TO DO:
a: Reproduce the League of Legends article from "League of Legends Champions" to "their subscribers playing.".
b: Summarize the League of Legends article in two sentences.

QUOTED TEXT:
==*==

How Narratives can Explain League of Legends’ Popularity

It’s well-established that video games have become incredibly popular from Flappy Birds to the GTA series, one such genre is the online multiplayer like League of Legend. 

From its humble origin as a Warcraft 3 mod played in computer science classes to a prize pouch of a $1 million in the League of Legends World Championship League of Legends has ascended far where according to Forbes, League of Legends has become the most played PC game in North America and Europe with 1.3 billion hours of gameplay by gamers.

My theory?  Because League of Legends creates a hero narrative for its player, providing a motivation and obstacles, distilling one of our most addicting narratives in its most playable form.

Character Motivation

League of Legends Champions

The gameplay is quite simple, you are a “summoner” and control “champions” aka any elf, warrior, undead, fantasy roster along with a team of “champions” and have to fight through the opposing champion team and their spawning minions to destroy the opposing team’s “Nexus” aka what churns out the minions. In terms of motivation it’s not exactly Oldboy but it in terms of video game narratives it isn’t much simpler than defeat Bowser and save Princess Peach and Mario is one of the most successful franchises of all time.

One of the essential elements of any well-developed character is motivation. Captain Ahab’s motivation is killing Moby Dick, Jay Gatsby’s motivation is to get Daisy it’s what defines their actions and character through their story. Likewise, other MMO’s like World of Warcraft needs missions and even expansion packs to keep their subscribers playing.

==*==

RECORDS PROVIDED:
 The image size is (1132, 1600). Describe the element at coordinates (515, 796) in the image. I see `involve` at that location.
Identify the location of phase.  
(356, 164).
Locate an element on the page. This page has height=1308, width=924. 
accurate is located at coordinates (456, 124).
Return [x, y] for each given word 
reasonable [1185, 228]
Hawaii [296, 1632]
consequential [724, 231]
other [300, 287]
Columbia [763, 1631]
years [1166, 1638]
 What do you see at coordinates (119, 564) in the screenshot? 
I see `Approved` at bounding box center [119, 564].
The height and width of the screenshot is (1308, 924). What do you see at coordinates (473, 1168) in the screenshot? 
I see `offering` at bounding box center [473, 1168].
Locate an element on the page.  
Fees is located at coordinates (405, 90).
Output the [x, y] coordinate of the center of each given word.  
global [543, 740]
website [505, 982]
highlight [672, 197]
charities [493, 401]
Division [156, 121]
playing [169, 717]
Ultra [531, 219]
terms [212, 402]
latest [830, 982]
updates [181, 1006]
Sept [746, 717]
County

==*==

ANSWERS BELOW:
a:
League of Legends Champions

The gameplay is quite simple, you are a “summoner” and control “champions” aka any elf, warrior, undead, fantasy roster along with a team of “champions” and have to fight through the opposing champion team and their spawning minions to destroy the opposing team’s “Nexus” aka what churns out the minions. In terms of motivation it’s not exactly Oldboy but it in terms of video game narratives it isn’t much simpler than defeat Bowser and save Princess Peach and Mario is one of the most successful franchises of all time.

One of the essential elements of any well-developed character is motivation. Captain Ahab’s motivation is killing Moby Dick, Jay Gatsby’s motivation is to get Daisy it’s what defines their actions and character through their story. Likewise, other MMO’s like World of Warcraft needs missions and even expansion packs to keep their subscribers playing.

b: The article argues that League of Legends, which grew from a Warcraft 3 mod into what Forbes calls the most played PC game in North America and Europe, owes its popularity to the hero narrative it gives players, complete with motivation and obstacles. It describes the game's premise of controlling champions to fight through an opposing team and destroy its Nexus as simple, comparable to Mario's, and holds that motivation is an essential element of any well-developed character.